--- Problem details ---
Reproduce the entries. Match every word.

--- Material to process ---
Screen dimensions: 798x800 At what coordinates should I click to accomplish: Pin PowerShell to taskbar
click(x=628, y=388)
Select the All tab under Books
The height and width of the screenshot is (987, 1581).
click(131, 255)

--- Exercise answer ---
Screen dimensions: 798x800 At what coordinates should I click to accomplish: Pin PowerShell to taskbar
click(x=628, y=388)
Select the All tab under Books
The height and width of the screenshot is (987, 1581).
click(131, 255)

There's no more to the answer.